抜粋本文.
------------

地方公共団体がガバメントクラウド個別領域のクラウドサービス等の運用管理を個別に行わないことを前提として、デジタル庁が直接ガバメントクラウド運用管理補助者にガバメントクラウド個別領域利用権限を行使できるよう措置する。

地方公共団体情報システムのガバメントクラウドの利用に関する基準【第1.0版】P9

 「運用管理を個別に行わないことを前提」とあります。要するにベンダのやり方に任せて干渉するなという事です。ある意味「市町村としてのガバナンスを放棄しろ」という話に置き換えれるかもしれません。
 ただこれはある意味ごもっともな話で、ベンダが顧客自治体ごとに運用管理ポリシーを変えていたら、画一的な運用によりコストダウンをはかるという共同利用方式の趣旨に反し、メリットがスポイルされてしまいます。

 繰り返しになりますが、共同利用方式は全権を放棄しろという事です。

 じゃあ単独利用方式が良いのか?というと、それも茨の道です。
 自治体に全権があると言えば聞こえが良いですが、ユーザーや権限の管理、アクセスの制御、必須適用テンプレートのカスタマイズによる予防的統制や発見的統制の実行と運用、バックアップやディザスタリカバリの方針・方式・手順の決定、利用料金の把握分析と最適化のための検討、そうしたことを全部自治体が決めなければなりません。共同利用方式であれば全部ベンダにお任せできます。

 単独利用方式は全権を保有する代わりに、全部自分で決めなければなりません。そしてそのやり方をベンダに強制する事により、運用コストは高くなります。
 体力のある自治体しか単独利用方式は出来ないでしょう。

 ガバクラの話をしていますが、じゃあ今まで民間企業がAWSなどのパブリッククラウドを利用する時はどうしていたのか。それは各CSPが最も良い方法(ベストプラクティス)を示しています。
 その内容は、マルチアカウントで運用し、かつそれらを統制するやり方です。AWSであればOrganizationsやControl Towerを利用します。
 各部門にアカウントを払い出し、細かいあれこれの運用はアカウントを払い出した部門に任せて、統制べき部分は企業としてしっかり全体統制をかけていく。そういうやり方です。

------------

課題文.
上のガバメントクラウドに関する抜粋本文から、「繰り返しになりますが、共同利用方式は全権を放棄しろという事です。」で始まり「する事により、運用コストは高くなります。」で終わる部分を、両端の語句も含めて一字一句そのまま書き写してください。 この後に続く行は、抜粋本文とは関係のない独立した資料です。

提示データ.

------------

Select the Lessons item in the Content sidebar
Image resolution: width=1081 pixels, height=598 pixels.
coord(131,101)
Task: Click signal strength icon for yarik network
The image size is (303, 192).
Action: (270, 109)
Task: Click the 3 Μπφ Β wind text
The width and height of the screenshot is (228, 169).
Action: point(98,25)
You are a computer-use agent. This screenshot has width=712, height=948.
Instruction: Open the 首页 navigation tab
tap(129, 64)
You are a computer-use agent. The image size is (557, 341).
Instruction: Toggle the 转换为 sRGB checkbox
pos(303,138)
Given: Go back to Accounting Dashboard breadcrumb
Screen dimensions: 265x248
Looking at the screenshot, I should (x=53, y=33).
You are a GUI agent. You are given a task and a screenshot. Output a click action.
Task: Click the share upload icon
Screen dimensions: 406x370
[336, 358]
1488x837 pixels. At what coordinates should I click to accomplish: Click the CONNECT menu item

------------

解答.
繰り返しになりますが、共同利用方式は全権を放棄しろという事です。

 じゃあ単独利用方式が良いのか?というと、それも茨の道です。
 自治体に全権があると言えば聞こえが良いですが、ユーザーや権限の管理、アクセスの制御、必須適用テンプレートのカスタマイズによる予防的統制や発見的統制の実行と運用、バックアップやディザスタリカバリの方針・方式・手順の決定、利用料金の把握分析と最適化のための検討、そうしたことを全部自治体が決めなければなりません。共同利用方式であれば全部ベンダにお任せできます。

 単独利用方式は全権を保有する代わりに、全部自分で決めなければなりません。そしてそのやり方をベンダに強制する事により、運用コストは高くなります。